Ruminococcaceae belongs to the phylum
Firmicutes, which was considered as fibrolytic bacteria that ferment the complex component of the plant cell wall to produce VFAs. The increase in
Ruminococcaceae NK4A214 group indicated the beneficial effects of WGH extract on cellulolytic bacteria. Based on the available literature and the results of this experiment, the effects of WGH extract on the gut microbiome are mainly involved in fiber degradation, production of short-chain fatty acids, and maintenance of gut health.
In the present study, the relative abundance of
Ruminococcus gauvreauii group and
Prevotella 7 decreased significantly with the addition of WGH extract.
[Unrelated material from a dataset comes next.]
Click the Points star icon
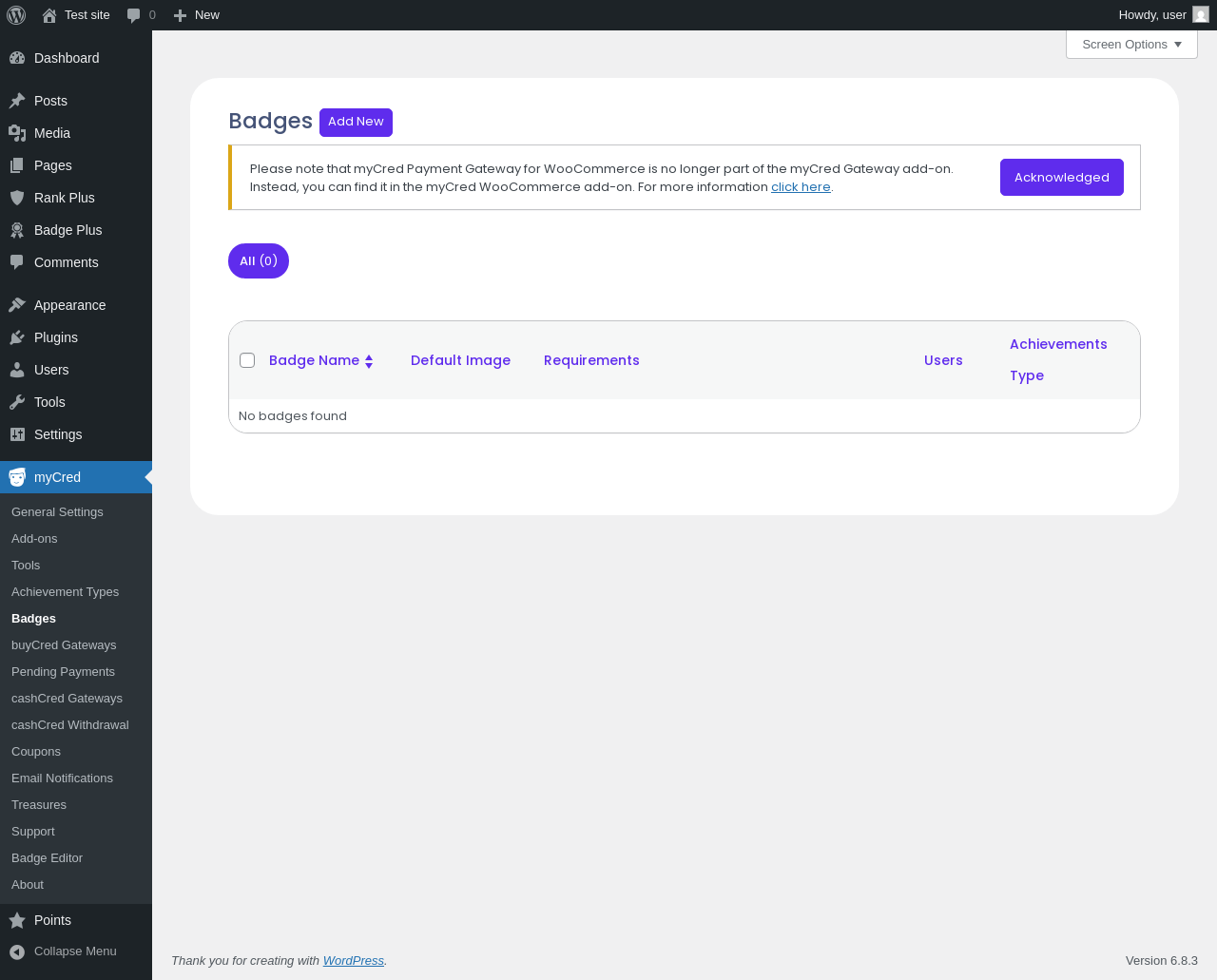 pyautogui.click(x=17, y=920)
Ruminococcus gauvreauii group, a member of
Firmicutes, which was first isolated from human feces, and its role in the rumen of ruminants is very poorly understood. Some strains of the
Ruminococcus gauvreauii group degrade mucin to produce propionate, which provides energy to the host and promotes their own colonization. Research has shown that quercetin inhibits the growth of
Ruminococcus gauvreauii,
Bacteroides galacturonicus, and
Lactobacillus sp. [
43]. Quercetin is one of the major phenolic compounds found in walnut husk. The decrease in the
Ruminococcus gauvreauii group in this study may be related to the richness of WGH in phenolic compounds such as quercetin.
Prevotella is a human conditional pathogen that can cause problems such as inflammation of tissues and organs.
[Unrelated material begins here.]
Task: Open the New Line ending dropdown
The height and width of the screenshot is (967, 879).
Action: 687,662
Prevotella helps the host digest carbohydrates such as arabinoxylan and oligofructose to produce propionate [
44]. It has been reported that flavonoids supplementation reduces the abundances of
Prevotella and concentration of propionate in the rumen and these findings are in line with our results [
45]. It has also been reported that the abundance of
Prevotella is negatively associated with the ruminal pH [
46], hence in this study, increased ruminal pH and higher concentration of total VFA by supplementation of hydroethanolic extract of WGH may have caused a decrease in the relative abundance of
Prevotella.
When the pH of rumen fluid decreased below 5.6, there was a significant death of protozoa and a decrease in the number of fibrolytic bacteria [
47]. In the present study, the addition of WGH extract resulted in a significant increase in the number of protozoa, as well as the activities of FPase and cellobiase, and a tendency to increase xylanase activity, which may be because the addition of WGH extract increased the ruminal pH and improved the microbial living environment, protozoa, gram-negative bacteria, and fibrolytic bacteria were able to proliferate in the rumen.
Ascomycota,
Basidiomycota, and
Neocallimastigomycota are the major fungi in the rumen of yaks, cows, and other ruminants. Thus, these three may be the core fungi of bovidae species that play an important role in rumen digestion [
48].
Basidiomycota produce β-glucanase and are the major lignocellulolytic fungi in the rumen, which can improve feed digestibility even at low abundance [
49]. In the present study, the major genera of rumen fungi were
Mucor,
Pseudopithomyces,
Fusarium,
Cryptococcus, and
Alternaria. The genera
Pseudopithomyces,
Fusarium, and
Alternaria are all members of the phylum
Ascomycota.
Mucor is a member of the phylum
Zygomycota, and
Cryptococcus is a member of the phylum
Basidiomycota. There are no reports about the role of these genera in rumen digestion and metabolism so far.